The Links between Preschool Programs and School Completion Comments on Hauser-Cram, McDonald Connor and Morrison, and Ou and Reynolds


University of Maryland, USA
, 2nd ed.

PDF version

Comments on:

  1. Services or Programs that Influence Young Children’s Academic Success and School Completion, Carol McDonald Connor and Frederick J. Morrison
  2. Services or Programs that Influence Young Children (0-5) and Their School Completion/Academic Achievement, Penny Hauser-Cram
  3. Preschool Education and School Completion, Suh-Ruu Ou and Arthur J. Reynolds

Introduction

The papers by Connor and Morrison, Hauser-Cram, and Ou and Reynolds provide a clear and comprehensive overview of research and related issues relevant to preschool education and school readiness.  As noted by these authors, the topic of early childhood education should be of utmost interest to educators and policy-makers alike; increasingly, evidence supports conclusions that some programs can promote short-term gains in a number of important cognitive and social domains, as well as academic attainment and school completion many years later.  Moreover, these programs appear to be especially beneficial for at-risk children.

Research and Conclusions

Across the three papers, there is general consensus concerning what is known about early child-care and education programs and the challenges that implementation and evaluation of these programs present.  Indeed, many scholars agree that the most pronounced and consistent effects of early childhood programs are on children’s language and literacy skills, with some evaluations also documenting positive social and affective outcomes; other long-term effects of some model programs have included increased rates of school completion.1,2,3 It is also clear from the literature that positive long-term effects for children tend to be greatest when they attend model programs that begin services at birth and extend into the elementary-school years, that integrate efforts to support positive parenting with school-based instruction and that employ highly skilled teachers. Connor and Morrison, Hauser-Cram, and Ou and Reynolds also appear to agree that in order to make significant progress toward greater understanding of these findings, researchers must increase efforts to define and interpret what is meant by quality and long-term success, implement and evaluate model programs on a larger scale and utilize theoretical models to identify the mechanisms and multiple factors that can explain why certain programs appear to have significant, positive effects on children’s lives.

These interpretations of the extant literature are thoughtful and well grounded in the literature. Therefore, in response to these papers, I would like to expand on several points and offer some additional perspectives on how to approach some of these challenges. A central issue raised in these papers relates to the multiple definitions of program quality and success that appear in the literature. Connor and Morrison argue that clearly articulated goals for early childhood programs are often lacking. Ou and Reynolds extend this argument by suggesting that, although short-term social and cognitive gains have been cited as meaningful outcomes that are influenced by quality programs, the ultimate and most important goal of early childhood programs should be educational attainment. 
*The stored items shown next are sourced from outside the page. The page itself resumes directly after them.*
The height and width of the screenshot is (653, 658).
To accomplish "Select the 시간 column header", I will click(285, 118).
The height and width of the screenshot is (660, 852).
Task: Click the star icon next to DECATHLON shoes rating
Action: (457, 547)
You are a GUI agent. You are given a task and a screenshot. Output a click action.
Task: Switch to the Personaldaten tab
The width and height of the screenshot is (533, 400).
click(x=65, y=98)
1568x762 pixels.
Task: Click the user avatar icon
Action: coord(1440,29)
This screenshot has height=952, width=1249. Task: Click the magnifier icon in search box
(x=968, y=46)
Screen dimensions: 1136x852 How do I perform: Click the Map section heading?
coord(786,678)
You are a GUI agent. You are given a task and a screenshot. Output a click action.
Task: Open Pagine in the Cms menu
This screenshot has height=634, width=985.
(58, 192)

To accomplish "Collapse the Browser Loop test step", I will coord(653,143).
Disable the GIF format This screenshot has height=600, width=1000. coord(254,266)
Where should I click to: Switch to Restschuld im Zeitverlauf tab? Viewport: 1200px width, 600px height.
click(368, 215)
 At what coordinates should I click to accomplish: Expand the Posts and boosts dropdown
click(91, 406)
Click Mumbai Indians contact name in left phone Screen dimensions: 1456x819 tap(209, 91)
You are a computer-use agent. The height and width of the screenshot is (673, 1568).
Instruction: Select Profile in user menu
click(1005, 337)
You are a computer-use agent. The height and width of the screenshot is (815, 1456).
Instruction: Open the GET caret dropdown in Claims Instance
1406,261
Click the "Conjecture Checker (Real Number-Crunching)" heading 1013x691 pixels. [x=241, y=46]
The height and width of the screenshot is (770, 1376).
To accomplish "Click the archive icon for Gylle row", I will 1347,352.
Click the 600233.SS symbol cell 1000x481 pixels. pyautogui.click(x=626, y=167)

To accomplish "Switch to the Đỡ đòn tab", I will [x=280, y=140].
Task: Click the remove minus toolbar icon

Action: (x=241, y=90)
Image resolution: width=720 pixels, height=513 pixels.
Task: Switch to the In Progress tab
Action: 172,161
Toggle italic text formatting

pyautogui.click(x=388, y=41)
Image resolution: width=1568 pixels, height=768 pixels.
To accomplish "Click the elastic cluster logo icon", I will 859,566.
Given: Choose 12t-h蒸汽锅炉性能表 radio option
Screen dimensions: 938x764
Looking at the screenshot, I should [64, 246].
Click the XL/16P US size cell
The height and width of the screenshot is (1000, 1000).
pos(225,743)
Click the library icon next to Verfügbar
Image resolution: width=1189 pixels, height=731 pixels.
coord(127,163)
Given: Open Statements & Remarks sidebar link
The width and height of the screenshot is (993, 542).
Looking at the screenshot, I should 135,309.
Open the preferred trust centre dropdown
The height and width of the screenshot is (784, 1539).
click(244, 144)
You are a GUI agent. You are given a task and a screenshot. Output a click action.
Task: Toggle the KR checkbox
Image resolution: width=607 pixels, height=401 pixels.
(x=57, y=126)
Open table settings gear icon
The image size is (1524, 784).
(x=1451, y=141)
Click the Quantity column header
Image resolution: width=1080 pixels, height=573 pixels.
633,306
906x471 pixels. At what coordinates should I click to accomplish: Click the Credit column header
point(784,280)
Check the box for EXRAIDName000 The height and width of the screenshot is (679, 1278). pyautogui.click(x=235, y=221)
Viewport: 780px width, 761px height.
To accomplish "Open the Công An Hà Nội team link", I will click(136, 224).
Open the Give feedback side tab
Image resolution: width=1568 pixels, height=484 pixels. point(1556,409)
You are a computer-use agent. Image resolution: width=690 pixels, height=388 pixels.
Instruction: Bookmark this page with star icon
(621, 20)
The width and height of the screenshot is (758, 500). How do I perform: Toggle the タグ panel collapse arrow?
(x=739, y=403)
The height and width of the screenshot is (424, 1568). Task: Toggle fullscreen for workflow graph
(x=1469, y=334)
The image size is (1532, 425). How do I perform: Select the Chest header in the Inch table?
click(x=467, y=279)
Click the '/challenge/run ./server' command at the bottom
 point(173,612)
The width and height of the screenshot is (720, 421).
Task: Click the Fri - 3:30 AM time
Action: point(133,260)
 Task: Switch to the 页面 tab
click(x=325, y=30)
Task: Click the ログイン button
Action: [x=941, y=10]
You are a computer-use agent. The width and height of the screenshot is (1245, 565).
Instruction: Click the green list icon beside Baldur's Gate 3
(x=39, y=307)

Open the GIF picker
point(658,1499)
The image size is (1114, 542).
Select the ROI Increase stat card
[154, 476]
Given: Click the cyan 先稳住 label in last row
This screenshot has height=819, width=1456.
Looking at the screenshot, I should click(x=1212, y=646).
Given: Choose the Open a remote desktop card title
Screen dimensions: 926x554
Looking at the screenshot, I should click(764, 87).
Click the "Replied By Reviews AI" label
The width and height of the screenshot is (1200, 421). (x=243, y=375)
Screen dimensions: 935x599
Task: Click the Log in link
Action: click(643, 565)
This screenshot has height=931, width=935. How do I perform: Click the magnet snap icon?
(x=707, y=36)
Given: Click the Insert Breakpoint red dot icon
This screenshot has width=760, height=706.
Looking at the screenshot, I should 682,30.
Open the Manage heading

Historically, the explicit target of formal educational programs has been to develop intellectual and academic skills that contribute to a well-functioning citizenry. However, policy-makers, as well as parents and educators, have also acknowledged the important contributions of schooling to the development of children’s social and self-regulatory skills, including the development of positive interpersonal relationships, social perspective-taking skills, motivation to achieve valued social and academic outcomes and positive educational aspirations.4 This tradition of promoting multiple goals for school children underscores the notion that being a successful student and ultimately a competent citizen requires the development of many skills. Therefore, a focus on the accomplishment of distal goals such as educational attainment requires concomitant attention to goals more proximal to early childhood development, such as social and self-regulatory functioning and social adjustment to school. In turn, achieving these developmental milestones should contribute in positive ways to later academic accomplishments and attainments. In fact, much research on elementary-level and secondary-level students documents significant correlations between social competencies and positive academic outcomes.5

In line with this suggestion, I agree wholeheartedly with Ou and Reynolds’ call for further development and use of theoretical models to guide work in this area. Without conceptual frameworks to guide systematic hypothesis testing, it is not possible to make any clear identification of the underlying causal mechanisms that can inform practitioners about how and why specific practices work better than others. Towards this end, I would propose that researchers make better use of what we know about effective parenting to identify components of model programs. As noted in each paper, parenting factors explain a significant and meaningful proportion of the variance in school success over and above that explained by program effects.  In light of these findings, it is essential that programs provide services to parents that can enhance parenting skills, parent-child communication strategies and parental efficacy for child-rearing and for interacting with educational institutions. These and other positive aspects of parenting can only serve to enhance the overall effects of more child-centred interventions at school. 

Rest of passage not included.